Мониторинг уязвимостей
Для выполнения требований по своевременному выявлению и устранению уязвимостей нужен постоянный сканер образов. Популярные открытые решения — Trivy, Grype или коммерческий Docker Scout. Пример регулярного сканирования в CI:
# Сканирование образа и вывод в формате JSON для дальнейшей обработки
trivy image --format json --output trivy-report.json myapp:latest
# Фильтрация только критических уязвимостей
jq '.Results[].Vulnerabilities[] | select(.Severity=="CRITICAL\))' trivy-report.json
Полученные данные используются для создания билетов в системе отслеживания задач и инициирования процесса патч‑менеджмента.
Укрепление образов (hardening)
Следует автоматизировать проверку соответствия образу требованиям минимальной поверхности атаки. Можно использовать политики в Conftest или OPA Gatekeeper для проверки наличия запрещённых пакетов, пользователя root и открытых портов. Пример простого проверочного скрипта на bash:
#!/usr/bin/env bash
IMAGE="myapp:latest"
# Проверяем, что образ не содержит шелл bash
if docker run --rm $IMAGE bash -c "which bash" 2>/dev/null; then
echo "ОШИБКА: обнаружен bash в образе"
exit 1
fi
# Проверяем, что процесс запускается от непривилегированного пользователя
USER=$(docker run --rm $IMAGE ps -o user= -p 1 2>/dev/null | head -n1)
if [[ "$USER" == "root" ]]; then
echo "ОШИБКА: образ запускается от root"
exit 1
fi
echo "Образ прошёл базовые проверки hardening"
Данный скрипт можно добавить в этап проверки перед публикацией образа в реестр.
Определение и публикация периода поддержки
Производитель должен чётко указать, как долго он будет предоставлять исправления для каждого тега образа. Эта информация обычно помещается в метки образа или в сопроводительную документацию. Пример добавления метки при сборке:
docker build \
--label "com.example.support-period=24m" \
-t myapp:2024.10 .
Потребители смогут проверить наличие и актуальность поддержки через стандартные инструменты работы с метаданными образов (docker inspect или crane).
Выводы
EU Cyber Resilience Act превращает многие рекомендации по безопасности контейнеров в обязательные нормы.
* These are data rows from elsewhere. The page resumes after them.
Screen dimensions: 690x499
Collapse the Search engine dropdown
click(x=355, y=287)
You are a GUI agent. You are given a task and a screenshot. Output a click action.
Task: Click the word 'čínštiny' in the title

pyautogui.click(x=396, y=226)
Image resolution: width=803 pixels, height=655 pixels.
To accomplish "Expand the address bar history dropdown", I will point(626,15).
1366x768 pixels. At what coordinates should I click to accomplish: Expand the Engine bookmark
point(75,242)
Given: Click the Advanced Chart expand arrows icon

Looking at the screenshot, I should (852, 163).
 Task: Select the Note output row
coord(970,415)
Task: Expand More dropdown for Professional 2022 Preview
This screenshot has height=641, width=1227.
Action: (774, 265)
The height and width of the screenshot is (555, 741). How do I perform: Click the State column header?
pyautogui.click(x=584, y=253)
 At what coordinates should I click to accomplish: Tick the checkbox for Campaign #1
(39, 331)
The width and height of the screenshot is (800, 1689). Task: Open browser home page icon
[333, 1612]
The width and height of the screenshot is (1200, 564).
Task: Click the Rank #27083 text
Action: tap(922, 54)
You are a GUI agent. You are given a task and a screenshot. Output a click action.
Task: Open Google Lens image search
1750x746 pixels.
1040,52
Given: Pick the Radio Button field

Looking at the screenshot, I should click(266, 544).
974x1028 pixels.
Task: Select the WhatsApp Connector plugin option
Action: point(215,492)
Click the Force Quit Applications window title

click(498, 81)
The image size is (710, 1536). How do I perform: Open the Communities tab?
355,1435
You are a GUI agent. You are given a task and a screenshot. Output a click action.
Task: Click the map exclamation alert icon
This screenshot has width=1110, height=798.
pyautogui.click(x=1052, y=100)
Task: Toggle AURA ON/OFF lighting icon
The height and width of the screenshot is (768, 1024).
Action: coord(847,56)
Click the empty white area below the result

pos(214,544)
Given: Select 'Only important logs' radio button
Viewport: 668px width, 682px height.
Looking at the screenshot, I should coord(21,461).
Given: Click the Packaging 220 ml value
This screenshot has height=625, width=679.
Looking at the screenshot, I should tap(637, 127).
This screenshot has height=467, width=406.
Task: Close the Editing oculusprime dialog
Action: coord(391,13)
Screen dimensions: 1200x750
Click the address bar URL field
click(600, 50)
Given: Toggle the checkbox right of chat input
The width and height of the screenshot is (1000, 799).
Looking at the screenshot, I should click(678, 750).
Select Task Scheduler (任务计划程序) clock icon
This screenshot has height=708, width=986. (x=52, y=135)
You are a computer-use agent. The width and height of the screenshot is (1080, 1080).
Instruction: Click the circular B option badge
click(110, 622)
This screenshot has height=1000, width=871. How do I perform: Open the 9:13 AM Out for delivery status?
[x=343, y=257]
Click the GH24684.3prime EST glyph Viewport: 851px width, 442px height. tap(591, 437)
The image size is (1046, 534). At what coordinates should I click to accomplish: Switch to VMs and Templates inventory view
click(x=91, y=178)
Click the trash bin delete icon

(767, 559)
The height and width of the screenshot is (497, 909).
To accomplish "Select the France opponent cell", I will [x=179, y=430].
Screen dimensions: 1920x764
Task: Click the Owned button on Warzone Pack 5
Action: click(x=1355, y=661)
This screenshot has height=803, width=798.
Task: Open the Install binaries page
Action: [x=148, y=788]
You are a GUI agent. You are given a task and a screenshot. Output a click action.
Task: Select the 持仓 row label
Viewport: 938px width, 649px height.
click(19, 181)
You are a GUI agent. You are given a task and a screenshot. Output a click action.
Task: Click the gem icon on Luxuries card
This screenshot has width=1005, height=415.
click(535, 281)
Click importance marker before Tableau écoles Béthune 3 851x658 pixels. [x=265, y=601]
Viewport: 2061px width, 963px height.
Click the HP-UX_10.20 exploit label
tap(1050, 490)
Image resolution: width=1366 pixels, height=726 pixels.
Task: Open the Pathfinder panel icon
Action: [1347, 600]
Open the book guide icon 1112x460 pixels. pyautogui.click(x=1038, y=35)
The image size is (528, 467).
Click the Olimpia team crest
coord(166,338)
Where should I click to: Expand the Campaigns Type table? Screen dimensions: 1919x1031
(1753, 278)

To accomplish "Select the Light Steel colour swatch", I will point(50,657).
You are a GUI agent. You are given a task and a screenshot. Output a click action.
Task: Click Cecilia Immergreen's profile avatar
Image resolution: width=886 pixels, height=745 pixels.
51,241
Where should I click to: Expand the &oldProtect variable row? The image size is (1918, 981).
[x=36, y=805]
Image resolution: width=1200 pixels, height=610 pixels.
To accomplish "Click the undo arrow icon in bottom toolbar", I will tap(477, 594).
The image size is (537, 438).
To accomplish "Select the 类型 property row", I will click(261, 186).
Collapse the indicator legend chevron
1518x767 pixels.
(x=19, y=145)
Для успешного соответствия достаточно внедрить в пайплайн:
- автоматическую генерацию SBOM во время сборки;
- регулярное сканирование образов на уязвимости и быстрый выпуск исправлений;
- сборку минимальных, укреплённых образов без лишних компонентов;
- подтверждение целостности через подписи и provenance;
- чёткое определение и публикацию периода поддержки каждого тега.
Эти шаги не только помогут избежать штрафов и возможного wycofания продукта с рынка ЕС, но и повысят общий уровень надёжности и доверия к вашим контейнерным решениям.